И Егор снова кинулся в кусты, чтоб напрямик добраться до дому, уйти от погони. Сквозь густой орешник во всю мочь мчался в село, но ветви словно нарочно хлестали его по лицу. Пот ручьями сбегал по спине, а он, хотя уже и не слышал погони, не мог остановиться.
— Все против меня… — шептал, полуобезумев, Егор. — И люди… Не человек я для них, а предатель. И поле, и лес, что в детстве окружали меня лаской, теперь гонят меня…
Совсем обессиленный добрался Егор до хаты. Но не прилег отдохнуть. Одно переполняло его теперь — скорей отсюда! Торопливо собрал в тот же рюкзак, с которым приехал с Севера, самое необходимое. Наскоро написал записку, что оставляет все, что здесь есть, и просил того, кто ее прочтет, распорядиться всем, как захочет. А сам, даже не замкнув двери, еще не отдышавшись от погони, зашагал к городу, на станцию, откуда год назад возвращался сюда. Он шел, и ему казалось, что не только люди, но деревья, цветы и травы угрюмо поглядывают на него.
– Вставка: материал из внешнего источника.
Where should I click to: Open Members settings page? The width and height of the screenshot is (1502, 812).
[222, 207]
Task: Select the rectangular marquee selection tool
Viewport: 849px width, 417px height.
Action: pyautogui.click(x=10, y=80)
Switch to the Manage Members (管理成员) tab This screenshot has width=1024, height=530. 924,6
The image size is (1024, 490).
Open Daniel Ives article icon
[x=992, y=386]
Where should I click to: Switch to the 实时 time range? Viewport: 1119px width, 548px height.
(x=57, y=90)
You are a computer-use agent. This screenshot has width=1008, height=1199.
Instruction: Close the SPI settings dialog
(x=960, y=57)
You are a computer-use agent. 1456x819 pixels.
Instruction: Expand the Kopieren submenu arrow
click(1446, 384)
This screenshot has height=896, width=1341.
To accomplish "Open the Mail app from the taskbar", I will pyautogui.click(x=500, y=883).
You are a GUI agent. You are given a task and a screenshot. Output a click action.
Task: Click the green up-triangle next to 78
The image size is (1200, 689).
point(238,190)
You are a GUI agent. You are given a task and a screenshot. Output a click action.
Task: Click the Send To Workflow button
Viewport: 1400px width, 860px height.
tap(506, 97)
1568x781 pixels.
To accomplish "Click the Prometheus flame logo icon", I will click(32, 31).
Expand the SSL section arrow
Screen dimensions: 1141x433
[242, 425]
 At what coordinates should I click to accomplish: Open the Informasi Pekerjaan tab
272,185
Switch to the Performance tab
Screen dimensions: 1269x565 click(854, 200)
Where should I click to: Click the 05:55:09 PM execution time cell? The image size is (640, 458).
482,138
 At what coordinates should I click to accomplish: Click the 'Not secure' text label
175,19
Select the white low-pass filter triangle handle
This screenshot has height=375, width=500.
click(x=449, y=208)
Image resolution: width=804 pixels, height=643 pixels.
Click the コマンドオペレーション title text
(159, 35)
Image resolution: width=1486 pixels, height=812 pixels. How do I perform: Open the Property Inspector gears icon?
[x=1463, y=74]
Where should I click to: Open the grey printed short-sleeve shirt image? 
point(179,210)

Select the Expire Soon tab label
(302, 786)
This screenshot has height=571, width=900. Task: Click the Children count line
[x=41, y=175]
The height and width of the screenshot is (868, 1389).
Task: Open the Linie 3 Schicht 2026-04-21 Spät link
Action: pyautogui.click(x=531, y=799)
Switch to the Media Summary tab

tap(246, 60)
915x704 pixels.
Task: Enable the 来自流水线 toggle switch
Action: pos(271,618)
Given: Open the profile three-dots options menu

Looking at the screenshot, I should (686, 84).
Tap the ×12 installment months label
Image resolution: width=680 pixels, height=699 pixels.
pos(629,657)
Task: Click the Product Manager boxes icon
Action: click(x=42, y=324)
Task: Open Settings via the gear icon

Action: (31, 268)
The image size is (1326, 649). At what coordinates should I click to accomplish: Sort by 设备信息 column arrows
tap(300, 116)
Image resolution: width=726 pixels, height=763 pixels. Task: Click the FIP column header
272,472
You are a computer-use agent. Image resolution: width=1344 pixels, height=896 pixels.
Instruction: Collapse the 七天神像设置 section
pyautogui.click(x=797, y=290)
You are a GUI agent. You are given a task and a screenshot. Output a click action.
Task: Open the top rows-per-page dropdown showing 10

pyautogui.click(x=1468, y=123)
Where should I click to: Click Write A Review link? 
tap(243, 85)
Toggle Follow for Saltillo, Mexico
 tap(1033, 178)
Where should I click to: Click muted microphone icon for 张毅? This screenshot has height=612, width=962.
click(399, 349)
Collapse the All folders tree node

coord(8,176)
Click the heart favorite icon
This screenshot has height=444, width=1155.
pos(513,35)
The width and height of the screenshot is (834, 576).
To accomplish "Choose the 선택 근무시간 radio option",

— Уеду, уеду далеко, — шептал он про себя, — туда, где меня никто не знает. Буду жить, работать. Буду так стараться, чтоб дети мои, если доведется их иметь, никогда не узнали, кем я был. Тут и им не было бы покоя. Поеду в Магадан, на Сахалин, на Камчатку… Только бы подальше. Земля велика… И народ велик, может, простит… может, простит…
Егор уходил в новый путь, а с партизанского костра, после празднования, на рассвете возвращались люди, и яркие весенние лучи освещали их торжественно-грустные и счастливые лица.